Gardener's World (Netherlands)
De lathyrusbij
Heb je de bij op de cover al gezien? Het is een lathyrusbij. Om deze in jouw tuin te verwelkomen, zaai je, je raadt het al, lathyrus. Op de pagina hiernaast lees je hoe je dat doet. De lathyrusbij is een solitair levende bij uit het geslacht van de metselbijen. Het achterlijf van deze bij heeft brede, heldere doorlopende haarbanden. Het vrouwtje heeft een geelbruine buikschuier met lange, dichte buikbeharing waartussen zij stuifmeel transporteert.
Ook heeft zij een kaak met twee tanden. Het mannetje is relatief groot (10-13 mm) en heeft lange, witte haren aan de voorpoten. Het vrouwtje is 12-14 millimeter.
In het voorjaar vindt de paring plaats, hierna begint het vrouwtje aan de nestbouw – in bestaande ondergrondse- en bovengrondse holten, verlaten nesten, holle steengaten of in bamboestokken, bij voorkeur met een diameter van 6 mm. Het vrouwtje maakt cellen van leem en hars. Door speeksel toe te voegen aan zand, leem of gruis dat zij bijeenschraapt, ontstaat een bolletje dat zij als bouwmateriaal gebruikt. Een cel is 15 mm lang en wordt aan de binnenkant met hars bedekt. De eitjes worden in een smalle gang achter elkaar gelegd. De bij uit het laatst gelegde eitje vliegt straks als eerste het nest uit.
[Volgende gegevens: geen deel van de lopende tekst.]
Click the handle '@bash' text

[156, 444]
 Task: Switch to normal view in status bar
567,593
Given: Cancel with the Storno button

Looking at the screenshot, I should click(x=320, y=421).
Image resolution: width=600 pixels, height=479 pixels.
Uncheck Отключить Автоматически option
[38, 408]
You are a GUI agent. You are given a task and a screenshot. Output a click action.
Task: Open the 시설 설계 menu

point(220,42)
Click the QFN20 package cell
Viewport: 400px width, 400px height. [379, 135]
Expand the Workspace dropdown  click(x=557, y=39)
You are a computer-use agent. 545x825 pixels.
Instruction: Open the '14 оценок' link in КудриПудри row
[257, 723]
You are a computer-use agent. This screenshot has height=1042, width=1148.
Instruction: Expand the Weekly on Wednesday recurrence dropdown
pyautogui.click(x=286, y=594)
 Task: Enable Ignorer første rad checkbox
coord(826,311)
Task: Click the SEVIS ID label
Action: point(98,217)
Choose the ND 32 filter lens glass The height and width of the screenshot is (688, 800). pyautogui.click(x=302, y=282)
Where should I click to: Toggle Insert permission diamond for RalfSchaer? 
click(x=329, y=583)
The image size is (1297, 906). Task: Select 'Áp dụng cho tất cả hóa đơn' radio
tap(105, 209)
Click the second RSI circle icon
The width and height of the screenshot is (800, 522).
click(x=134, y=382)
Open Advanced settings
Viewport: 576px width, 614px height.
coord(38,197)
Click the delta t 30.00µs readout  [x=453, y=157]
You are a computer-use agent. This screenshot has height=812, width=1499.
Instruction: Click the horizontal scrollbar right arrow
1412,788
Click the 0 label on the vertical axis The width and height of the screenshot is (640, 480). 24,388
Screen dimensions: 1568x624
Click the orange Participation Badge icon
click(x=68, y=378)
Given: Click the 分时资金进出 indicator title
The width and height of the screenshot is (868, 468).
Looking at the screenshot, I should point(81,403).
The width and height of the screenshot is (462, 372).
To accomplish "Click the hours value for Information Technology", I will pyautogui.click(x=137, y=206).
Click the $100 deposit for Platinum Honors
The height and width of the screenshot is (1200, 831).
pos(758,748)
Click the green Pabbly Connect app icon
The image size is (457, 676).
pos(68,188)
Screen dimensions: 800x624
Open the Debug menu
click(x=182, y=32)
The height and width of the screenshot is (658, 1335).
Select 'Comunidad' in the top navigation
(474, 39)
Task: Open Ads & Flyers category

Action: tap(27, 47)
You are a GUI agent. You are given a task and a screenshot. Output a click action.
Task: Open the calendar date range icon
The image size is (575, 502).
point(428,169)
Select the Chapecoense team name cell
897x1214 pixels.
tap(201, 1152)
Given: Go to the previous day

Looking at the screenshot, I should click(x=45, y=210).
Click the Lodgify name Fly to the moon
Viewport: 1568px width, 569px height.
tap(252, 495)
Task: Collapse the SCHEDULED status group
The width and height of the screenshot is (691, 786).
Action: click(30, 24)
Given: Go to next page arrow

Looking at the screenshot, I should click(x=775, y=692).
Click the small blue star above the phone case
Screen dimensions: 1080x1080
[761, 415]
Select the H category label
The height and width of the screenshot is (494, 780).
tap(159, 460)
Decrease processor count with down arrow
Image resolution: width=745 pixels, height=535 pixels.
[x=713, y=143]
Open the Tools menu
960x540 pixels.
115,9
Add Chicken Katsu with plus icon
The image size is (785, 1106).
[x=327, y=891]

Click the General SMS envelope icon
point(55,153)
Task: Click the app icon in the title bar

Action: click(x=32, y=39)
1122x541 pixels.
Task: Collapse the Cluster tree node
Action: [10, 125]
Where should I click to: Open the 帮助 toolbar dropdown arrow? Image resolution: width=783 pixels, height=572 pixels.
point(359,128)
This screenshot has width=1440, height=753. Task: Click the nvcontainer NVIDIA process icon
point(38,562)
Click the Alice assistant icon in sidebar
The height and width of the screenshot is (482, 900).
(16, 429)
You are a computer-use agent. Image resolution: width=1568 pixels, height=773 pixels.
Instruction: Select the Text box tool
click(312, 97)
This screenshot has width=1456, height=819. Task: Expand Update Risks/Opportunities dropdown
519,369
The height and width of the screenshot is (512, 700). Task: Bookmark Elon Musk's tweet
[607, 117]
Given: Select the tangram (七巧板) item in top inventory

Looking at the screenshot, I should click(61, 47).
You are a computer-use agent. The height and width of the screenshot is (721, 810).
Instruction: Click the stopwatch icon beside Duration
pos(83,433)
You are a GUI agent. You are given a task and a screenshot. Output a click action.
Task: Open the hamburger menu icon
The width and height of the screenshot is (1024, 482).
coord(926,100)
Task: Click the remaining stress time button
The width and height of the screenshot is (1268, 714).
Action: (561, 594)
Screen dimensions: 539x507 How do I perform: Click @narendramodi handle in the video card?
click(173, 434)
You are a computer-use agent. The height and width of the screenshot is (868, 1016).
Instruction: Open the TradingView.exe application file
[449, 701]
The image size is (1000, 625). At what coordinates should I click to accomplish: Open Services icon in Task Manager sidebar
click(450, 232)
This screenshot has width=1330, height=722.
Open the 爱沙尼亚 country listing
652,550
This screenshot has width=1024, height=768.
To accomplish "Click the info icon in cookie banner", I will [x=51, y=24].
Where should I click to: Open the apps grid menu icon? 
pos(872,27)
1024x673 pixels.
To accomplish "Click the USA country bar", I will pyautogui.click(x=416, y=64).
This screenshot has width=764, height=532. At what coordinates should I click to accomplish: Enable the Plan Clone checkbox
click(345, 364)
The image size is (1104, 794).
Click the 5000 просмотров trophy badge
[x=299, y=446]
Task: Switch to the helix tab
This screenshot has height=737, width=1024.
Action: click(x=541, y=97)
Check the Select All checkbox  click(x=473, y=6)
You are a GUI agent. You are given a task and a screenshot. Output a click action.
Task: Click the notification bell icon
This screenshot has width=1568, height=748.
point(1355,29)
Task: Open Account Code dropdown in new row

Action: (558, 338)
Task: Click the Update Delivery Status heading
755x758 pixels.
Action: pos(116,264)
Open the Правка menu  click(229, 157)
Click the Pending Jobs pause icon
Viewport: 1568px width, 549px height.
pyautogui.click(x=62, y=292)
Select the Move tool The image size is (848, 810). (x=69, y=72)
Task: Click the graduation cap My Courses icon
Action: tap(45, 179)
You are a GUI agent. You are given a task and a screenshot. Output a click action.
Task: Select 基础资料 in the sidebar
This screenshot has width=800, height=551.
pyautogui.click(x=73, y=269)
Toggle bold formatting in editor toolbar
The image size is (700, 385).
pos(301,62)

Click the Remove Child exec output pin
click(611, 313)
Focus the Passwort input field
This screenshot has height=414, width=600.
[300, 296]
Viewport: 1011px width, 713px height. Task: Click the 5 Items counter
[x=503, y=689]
De lathyrusbij is vooral te vinden in het zuidelijke deel van het land (Zuid- en Midden-Limburg), Zeeland en het oostelijk rivierengebied. En in tuinen waar siererwt als sierplant is te vinden, want daar zijn ze dol op. Deze bij bezoekt maar een beperkt aantal planten, het liefst vlinderbloemigen zoals natuurlijk de lathyrus, boslathyrus en de gewone rolklaver.